» TASK GOAL
Reproduce exactly the span of lines beginning at the one with "How do I perform: Click 'gesture'" and ending at the last line of the data below, omitting pictures.

» ENTRIES PROVIDED

※

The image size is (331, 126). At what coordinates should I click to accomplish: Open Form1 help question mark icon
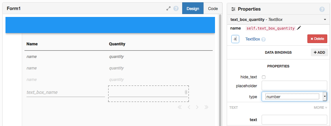click(176, 9)
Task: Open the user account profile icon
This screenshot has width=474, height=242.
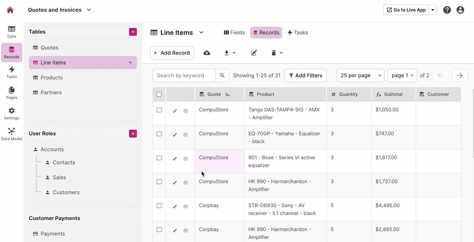Action: [x=460, y=10]
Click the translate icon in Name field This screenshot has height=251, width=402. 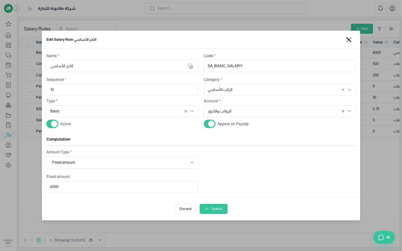[190, 66]
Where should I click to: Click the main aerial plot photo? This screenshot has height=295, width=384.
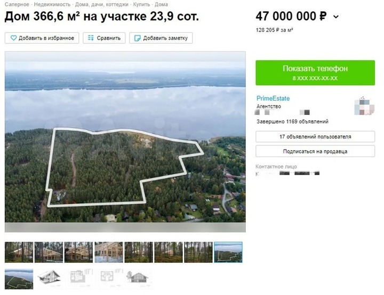[125, 142]
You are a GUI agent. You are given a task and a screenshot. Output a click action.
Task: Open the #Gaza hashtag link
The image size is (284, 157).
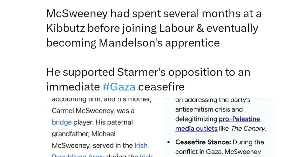[119, 87]
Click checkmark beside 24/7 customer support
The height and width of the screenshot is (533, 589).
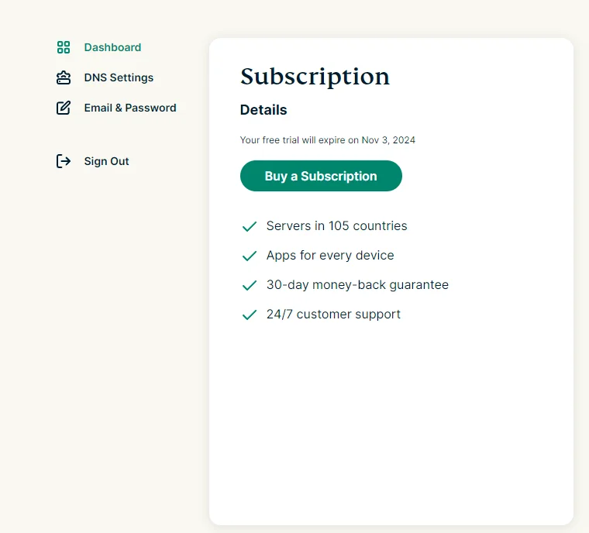tap(250, 315)
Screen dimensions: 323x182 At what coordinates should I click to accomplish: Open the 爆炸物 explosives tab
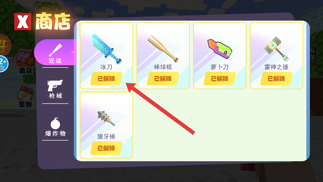(55, 127)
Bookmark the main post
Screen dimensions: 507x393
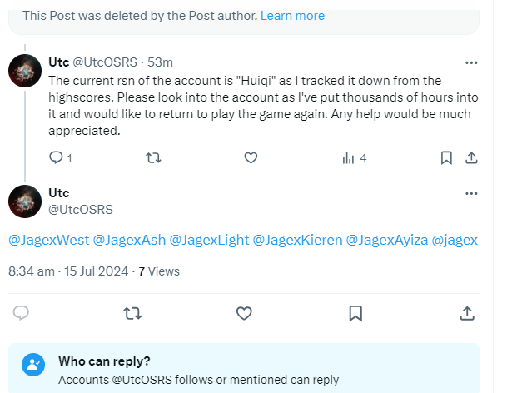pyautogui.click(x=355, y=313)
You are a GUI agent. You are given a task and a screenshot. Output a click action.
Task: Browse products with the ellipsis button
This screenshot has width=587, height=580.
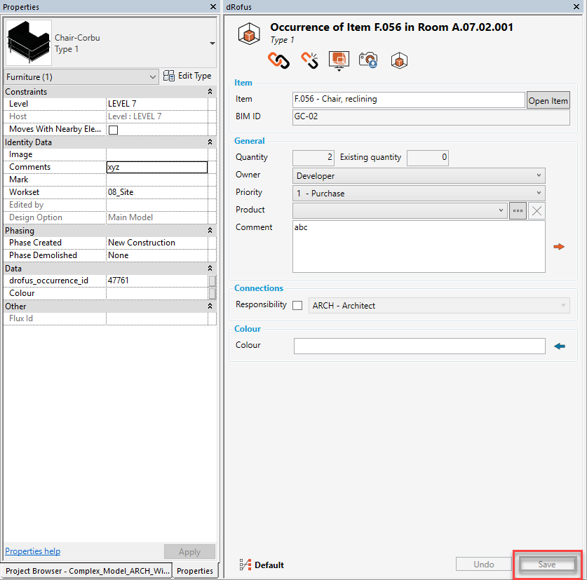point(518,210)
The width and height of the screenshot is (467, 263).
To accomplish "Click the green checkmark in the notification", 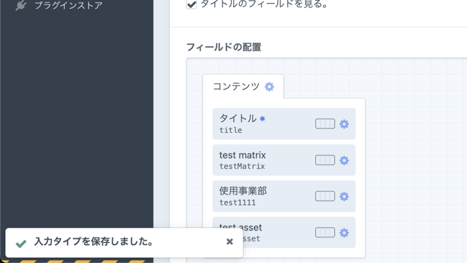I will click(21, 243).
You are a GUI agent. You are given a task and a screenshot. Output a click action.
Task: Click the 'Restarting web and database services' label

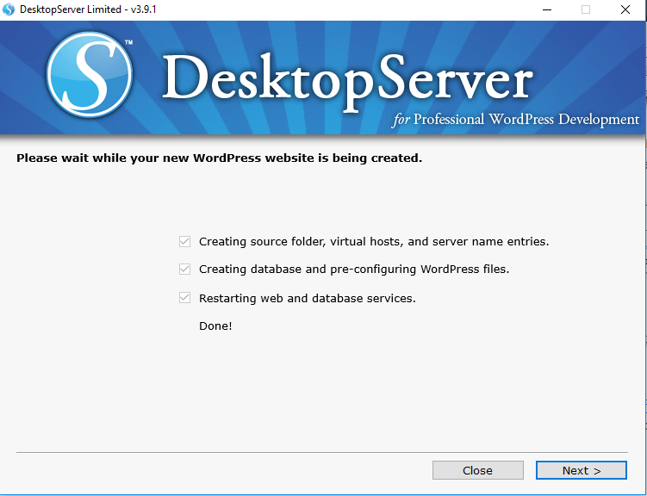pos(307,299)
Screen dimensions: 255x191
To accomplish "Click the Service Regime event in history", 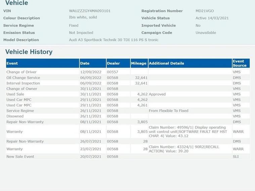I will [20, 111].
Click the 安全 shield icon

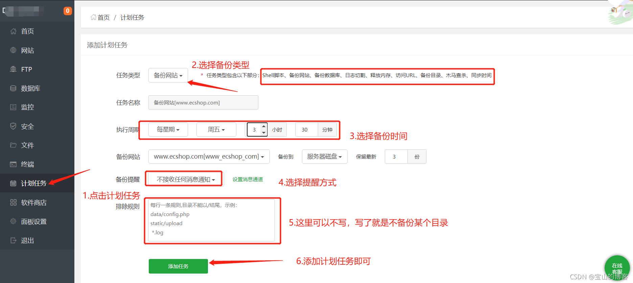coord(13,126)
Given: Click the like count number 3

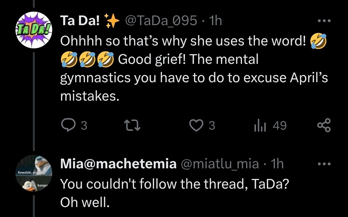Looking at the screenshot, I should coord(212,125).
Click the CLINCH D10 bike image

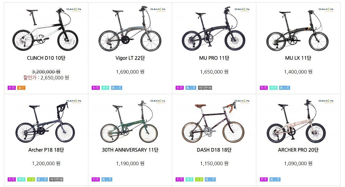click(45, 30)
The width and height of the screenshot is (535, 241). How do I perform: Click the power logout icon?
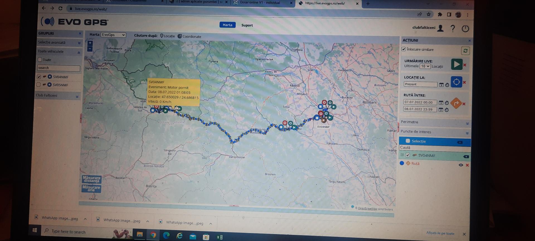click(465, 29)
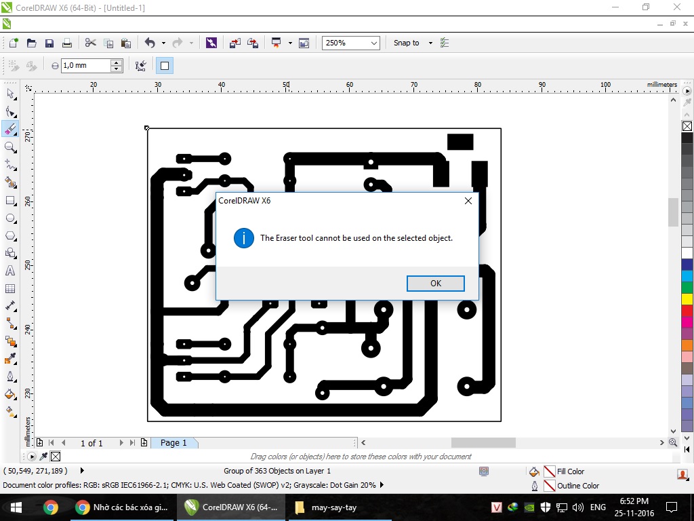This screenshot has width=694, height=521.
Task: Click the Import icon in toolbar
Action: click(x=234, y=43)
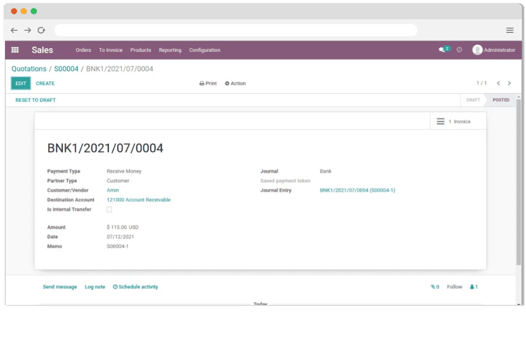The height and width of the screenshot is (337, 526).
Task: Open the Configuration menu
Action: click(x=205, y=50)
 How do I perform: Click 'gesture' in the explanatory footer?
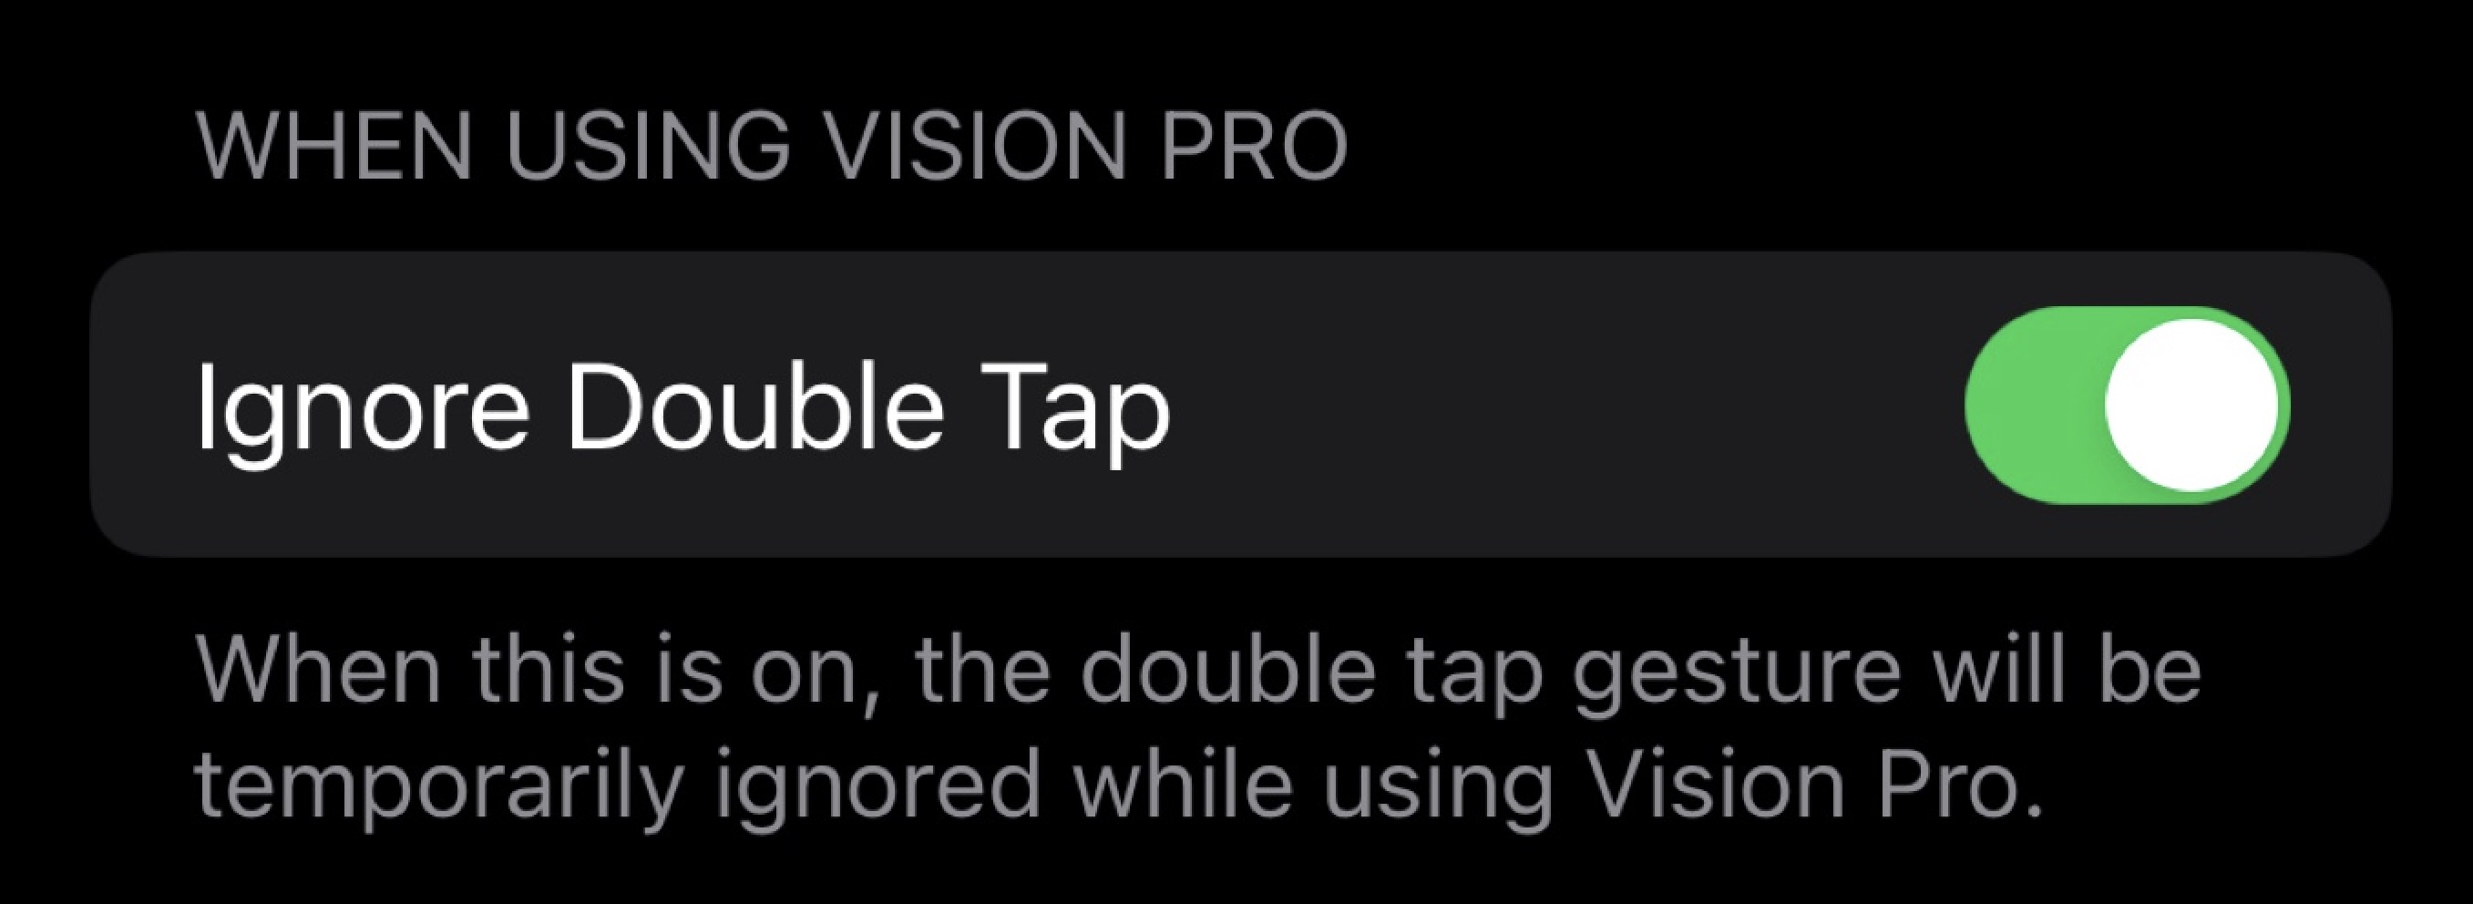click(x=1736, y=674)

※

» SOLVED PROBLEM
 How do I perform: Click 'gesture' in the explanatory footer?
click(x=1736, y=674)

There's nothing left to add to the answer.